Saudi Arabia Issues $4b Bonds

The country’s sale of bonds worth SR15 billion ($4 billion) to local banks this year was welcomed by Riyadh-based economists as a strategic move that could reshape its financial markets.
While a few state agencies or state-controlled firms have issued bonds in the past few years, the government’s last sovereign development bond was issued in 2007, Arab News reported.
“For the development of debt capital markets, issuance should continue and involve a variety of buyers,” said John Sfakianakis, Middle East director at Ashmore Group.
His remarks came as Saudi Arabian Monetary Agency Gov. Fahad al-Mubarak indicated increased government borrowing in coming months.
Sfakianakis added: “It’s an important step motivated by balancing the fiscal needs of the economy by tapping into alternative sources of revenues besides reserve assets.”
He said: “The pace of the issuance of debt will determine the fiscal shortfall that would be funded by reserve assets. It’s expected that the budget deficit would amount to more than SR400 billion.
“Issuing debt is healthy but also needed given that it reduces reserve depletion. Equally important, it would eventually help deepen the debt market which would help monetary policy transmission and have a benchmark yield curve.”
The country faces a huge budget gap this year, which al-Mubarak said was expected to exceed the originally projected SR145 billion. The International Monetary Fund has estimated the deficit will be about 20% of GDP, or around $150 billion.
Fahad M. Alturki, chief economist and head of Research at Jadwa Investment, commented: “The government is now expected to issue debt as part of its deficit financing strategy.
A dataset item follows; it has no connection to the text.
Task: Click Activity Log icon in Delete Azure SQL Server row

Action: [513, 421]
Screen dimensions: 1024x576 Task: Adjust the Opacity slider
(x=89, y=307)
This change of strategy comes as the country takes advantage of its solid credit profile, which has been affirmed by the major rating agencies.”
He added: “While we expect the government to maintain its expansionary fiscal strategy, the net effect of lower oil prices and higher oil output is a deeper deficit on the fiscal budget.”
Alturki said: “The fall in oil revenues will lead to a fiscal deficit of SR397 billion, or 15.6% of GDP in 2015. The current account is also heading for its first deficit since 1998, although it is expected to be small, at $23.1 billion, or 3.4% of GDP.”